Créée en 1953, Gesip est une organisation experte en sécurité industrielle, qui fédère plus de soixante entreprises collaborant pour améliorer la prévention et la sécurité des sites industriels et logistiques.
Aujourd’hui Gesip propose des formations, des audits, des guides techniques et des prestations de service aux professionnels de l’industrie et logistique visant à améliorer leurs performances en termes de sécurité.
Hélène Moumrikoff, déléguée générale de Gesip, a expliqué aux Techniques de l’Ingénieur comment s’articule cette démarche d’amélioration continue, notamment à la lumière des évolutions réglementaires actuelles.
Gesip partage d’ailleurs son expertise avec l’administration dans le cadre de ces nouvelles réglementations, qui seront progressivement mises en place à partir de janvier 2021.
Techniques de l’Ingénieur : Quels sont les services proposés par Gesip autour de la prévention du risque sur les sites industriels ?

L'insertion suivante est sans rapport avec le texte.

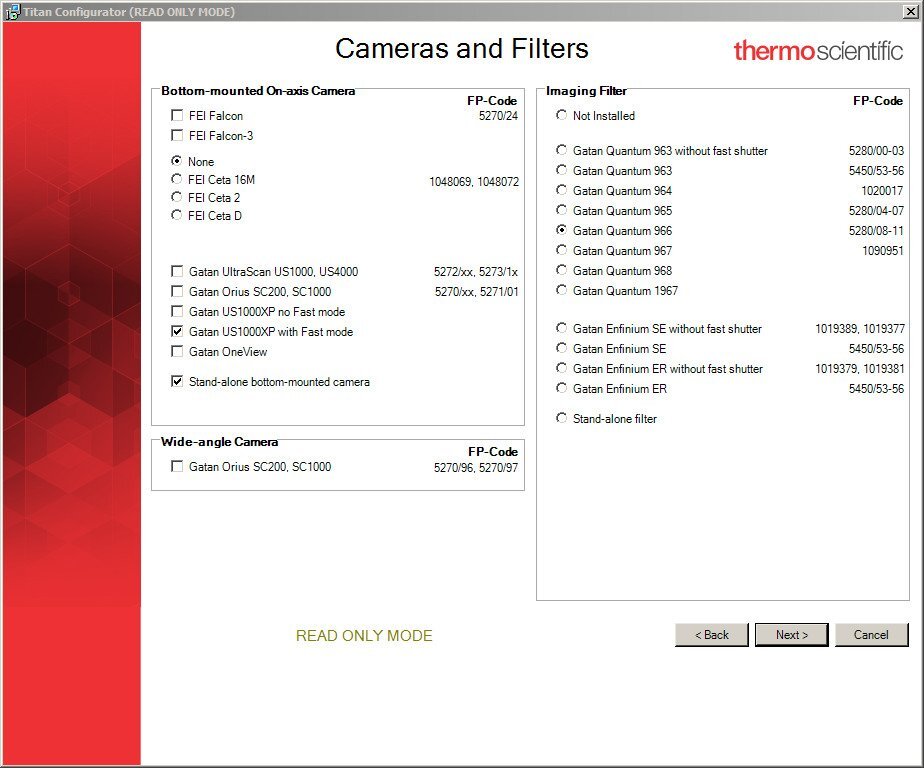Set Imaging Filter to Not Installed
Image resolution: width=924 pixels, height=768 pixels.
click(x=561, y=115)
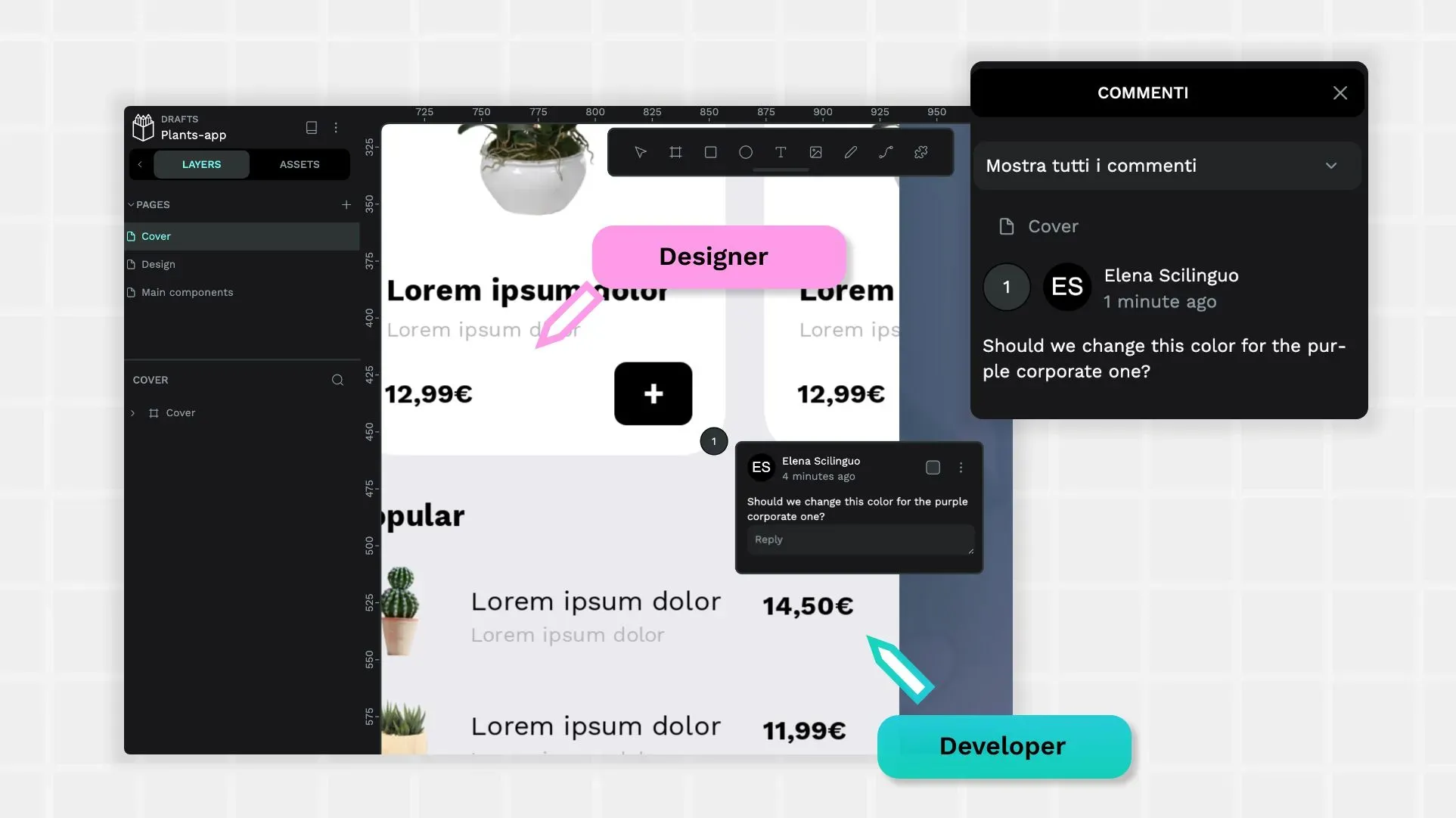Viewport: 1456px width, 818px height.
Task: Select the Image insert tool
Action: [x=815, y=152]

Nous concentrons notre mission sur l’expertise en entreprise et la formation en situation réelle. Gesip accompagne aussi de nombreuses entreprises en missions d’audit et de conseil pour l’élaboration et l’évaluation de plans d’urgence, de systèmes de management de la sécurité et d’installations de défense incendie. Nous œuvrons dans le domaine de la maîtrise des risques toxiques, incendie, explosion et la gestion de crise. Notre vocation est de contribuer à améliorer les performances sécurité et de promouvoir une culture HSE forte.
Comment s’articule la demande de vos clients pour garantir la sécurité de leurs sites industriels ?
La maîtrise des risques passe par la connaissance des évènements et le partage des expériences. C’est ce que nous favorisons au sein de notre organisme. Gesip renforce la sécurité industrielle par la transmission des savoirs grâce à la formation et l’expertise. Dans le cadre de nos missions d’audit et de conseil, l’actualité, les mises à jour réglementaire, les innovations techniques guident les demandes de nos clients et adhérents.
Prenons l’exemple du POI (plan d’opération interne) : il est destiné à gérer et encadrer les situations de crise. Il définit l’organisation, les méthodes d’intervention, d’information des autorités et les moyens nécessaires, en cas d’accident, pour le maîtriser, protéger les personnes, les biens et l’environnement.
Les sites SEVESO seuil haut et bientôt seuil bas ainsi que ceux désignés par arrêté préfectoral doivent établir un POI avant la mise en service de leur site. Ainsi, chaque industriel concerné est dans l’obligation d’appliquer un POI adapté à sa structure. Une mise à jour doit être faite tous les 3 ans et des tests réalisés tous les ans pour les sites SEVESO seuil haut. Les industriels devront en particulier mettre à jour leur POI et GESIP les accompagne dans cette démarche.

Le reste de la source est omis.